A longitudinal study explored changes in symptom severity among young boys and girls with autism. The study, published in the Journal of Autism and Developmental Disorders, found that nearly 30% of the children showed less severe symptoms at age 6 than they had at age 3. Girls with autism were more likely to experience a decrease in symptom severity compared to boys and less likely to experience an increase in symptom severity.
Autism Spectrum Disorder (ASD) is a developmental condition characterized by persistent difficulties with communication, social skills, and repetitive behaviors. Autism is considered a spectrum disorder since symptoms vary largely across individuals, with symptom severity ranging from mild to severe. Researchers Einat Waizbard-Bartov and her team were motivated to conduct their study given the lack of consistent findings concerning symptom severity changes among children with autism.
While some studies suggest that most children with autism tend to show stable symptoms over time, there is increasing evidence that many children demonstrate substantial changes in symptom severity. Identifying these different trajectories could help pinpoint markers for which children with autism are likely to experience increasing, decreasing, or stable symptoms. Importantly, such insight could help clinicians identify which children would benefit from which intervention program.
Waizbard-Bartov and her colleagues collected data from 125 children with autism who were part of a larger longitudinal study called the Autism Phenome Project. The sample included 86 boys and 36 girls.
At around 3 years of age and again at age 6, the children were assessed for autism symptom severity and cognitive ability (IQ). Adaptive functioning was also assessed, which included scores for socialization, communication, motor skills, and daily living skills. The assessments were administered or supervised by trained clinicians specializing in ASD.
The researchers calculated the extent that each child’s symptom severity changed from the initial assessment to the follow-up, assigning each child a severity change score. This resulted in three different groups: a stable severity group whose severity scores changed by no more than 1 point (54%), a decreasing severity group whose scores decreased by 2 or more points (29%), and an increasing severity group whose scores increased by 2 or more points (17%). The researchers say these findings are in line with recent studies that suggest that a large number of children with autism experience changes in symptom severity, noting that around 46% of their subjects showed significant changes.
The research team next looked for characteristics that might differentiate the three groups. Notably, intervention histories did not differ significantly between the three groups.

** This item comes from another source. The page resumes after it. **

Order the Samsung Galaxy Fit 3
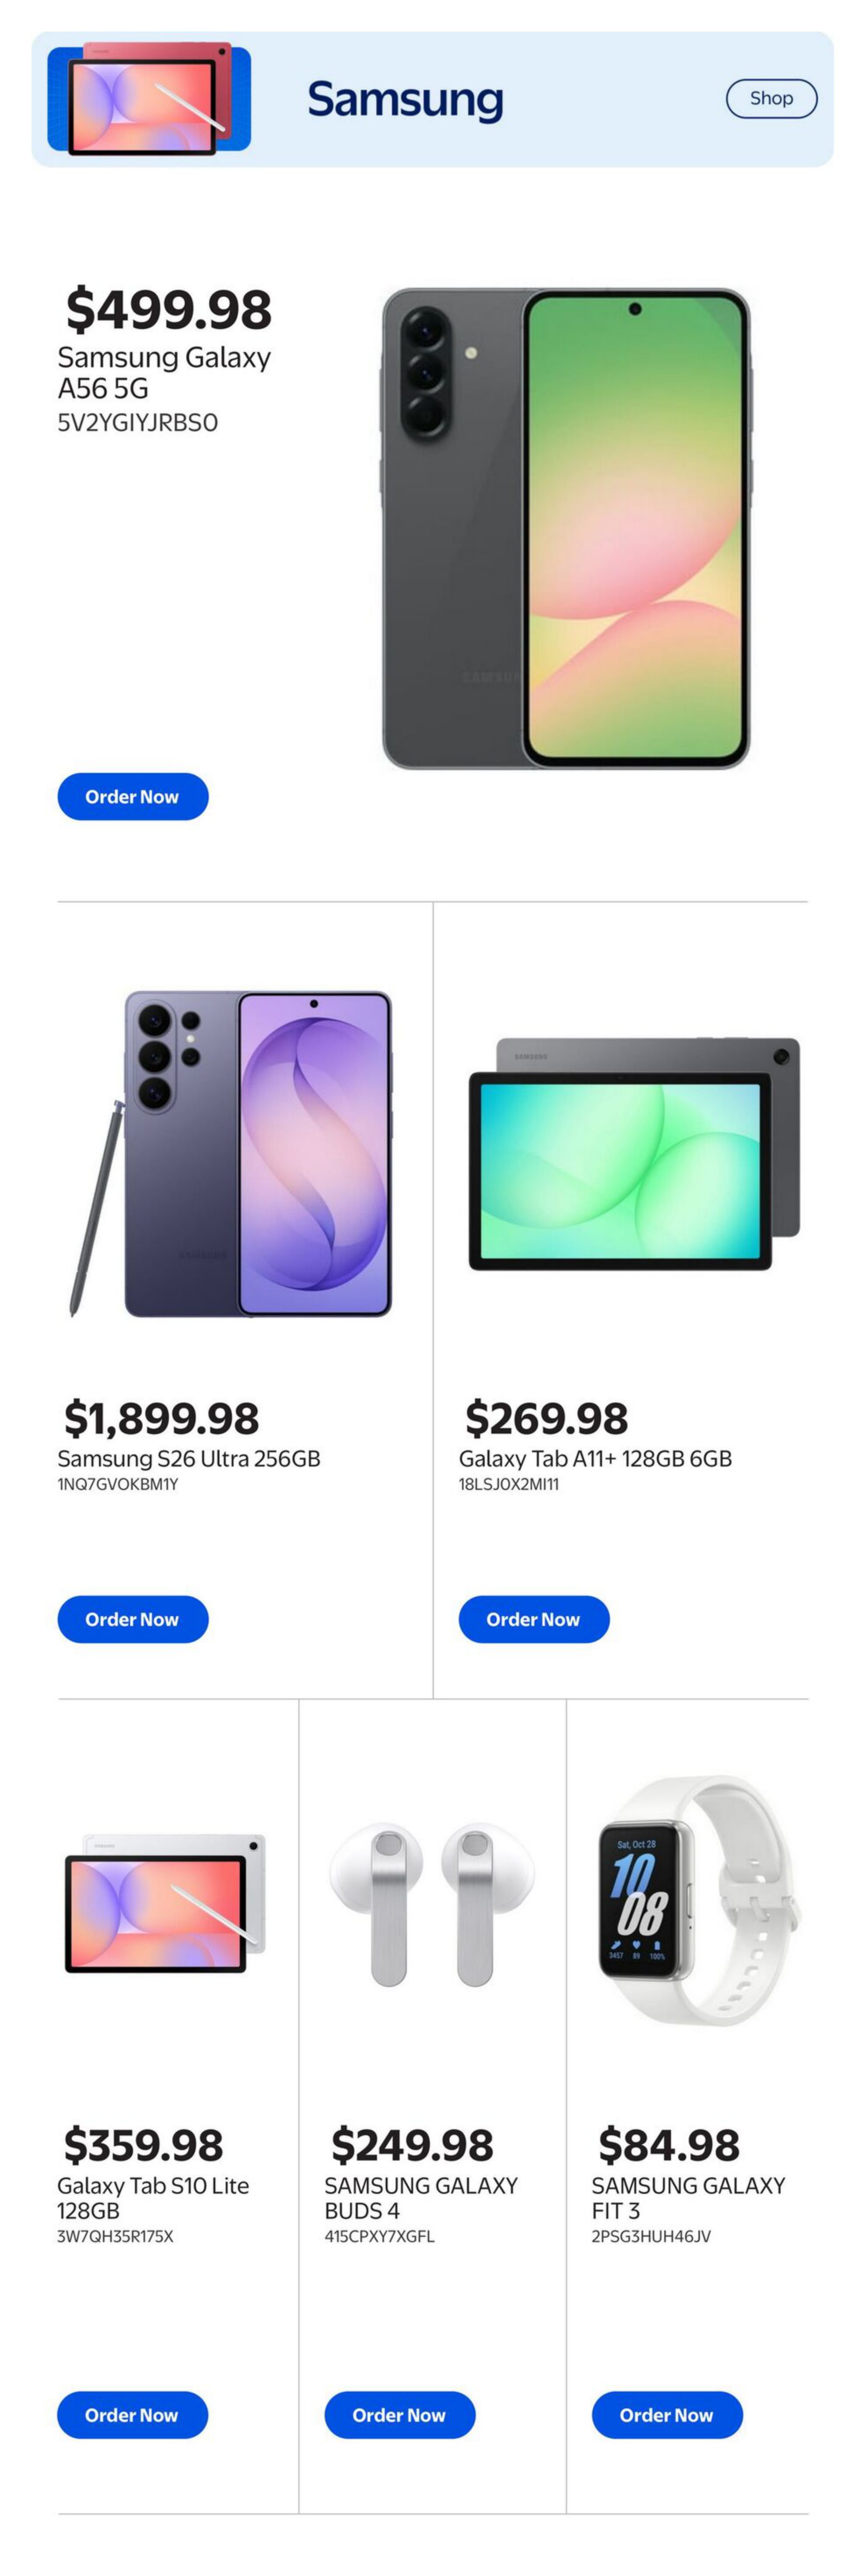 (666, 2415)

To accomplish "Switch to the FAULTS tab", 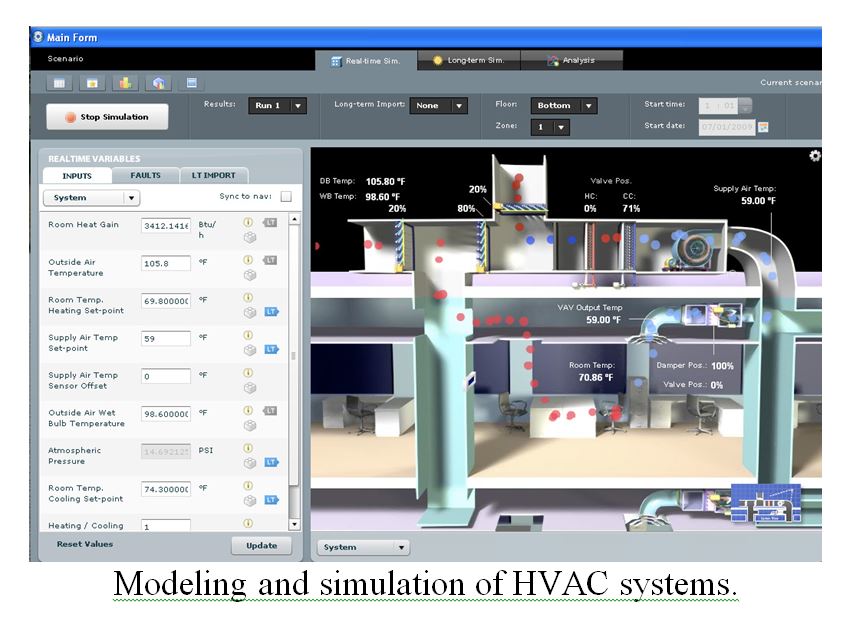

However, the decreasing severity group included a disproportionate number of girls. This group also had more children with higher average IQs at both baseline and follow-up, and more children with greater adaptive functioning at follow-up. The increasing severity group, on the other hand, had a disproportionately low number of girls, as well as lower average IQ scores and reduced adaptive skills over time. Finally, the stable severity group had an equal ratio of boys and girls, stable adaptive skills, and tended to show increases in IQ with time.
The current understanding of autism tends to assume that girls with autism experience more impairment than boys. The study authors say it is therefore surprising that the girls in their study were more likely than the boys to experience a decrease in symptom severity and less likely to see an increase. This unexpected finding may have to do with the fact that girls with autism are more likely to “mask” their symptoms — a coping strategy that involves hiding one’s symptoms in social settings. It could be that the young girls in their study were already learning to camouflage their symptoms, creating the illusion that their symptoms were declining.
The authors intend to explore further longitudinal associations in future follow-ups and hope to gain more insight on why girls and boys with autism might present with different symptom severity trajectories.
The study, “Trajectories of Autism Symptom Severity Change During Early Childhood”, was authored by Einat Waizbard‑Bartov, Emilio Ferrer, Gregory S. Young, Brianna Heath, Sally Rogers, Christine Wu Nordahl, Marjorie Solomon, and David G. Amaral.